Pod Chaos

Pod chaos actions target running pods in your cluster. There are 8 actions covering process termination, resource exhaustion, network-layer faults, and DNS failures.

pod-kill

Deletes one or more pods. Kubernetes will reschedule them immediately (assuming a Deployment or ReplicaSet manages them). This is the simplest resilience test: can your app survive a pod restart?

apiVersion: chaos.chaosplane.io/v1alpha1
kind: ChaosExperiment
metadata:
  name: kill-frontend-pods
  namespace: production
spec:
  target:
    kind: Pod
    namespace: production
    labelSelector:
      matchLabels:
        app: frontend
  action:
    type: pod-kill
    parameters:
      gracePeriodSeconds: "0"
  duration: 10s
  rollback:
    enabled: false

Parameters:

Parameter	Type	Required	Default	Description
`gracePeriodSeconds`	string	No	`"0"`	Grace period before SIGKILL

Rollback: None. Kubernetes restarts the pod automatically.

container-kill

Kills a specific container within a pod without deleting the pod itself. The container runtime restarts the container according to the pod's restartPolicy.

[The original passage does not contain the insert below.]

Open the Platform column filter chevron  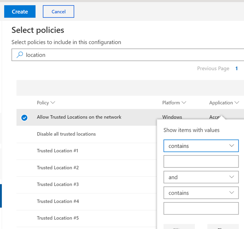184,103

Useful for testing container-level restart behavior.

apiVersion: chaos.chaosplane.io/v1alpha1
kind: ChaosExperiment
metadata:
  name: kill-sidecar
  namespace: production
spec:
  target:
    kind: Pod
    namespace: production
    labelSelector:
      matchLabels:
        app: my-app
  action:
    type: container-kill
    parameters:
      containerName: "envoy"
  duration: 10s

Parameters:

Parameter	Type	Required	Default	Description
`containerName`	string	Yes	—	Name of the container to kill

Rollback: None. The container runtime handles restart.

Implementation: Uses the daemon's ExecStressChaos RPC with stressorType: container-kill. The daemon sends SIGKILL to the container process via the container runtime socket.

pod-cpu-stress

Runs CPU stress workers inside the pod's cgroup namespace, consuming CPU cycles for the experiment duration. Tests how your app behaves under CPU contention.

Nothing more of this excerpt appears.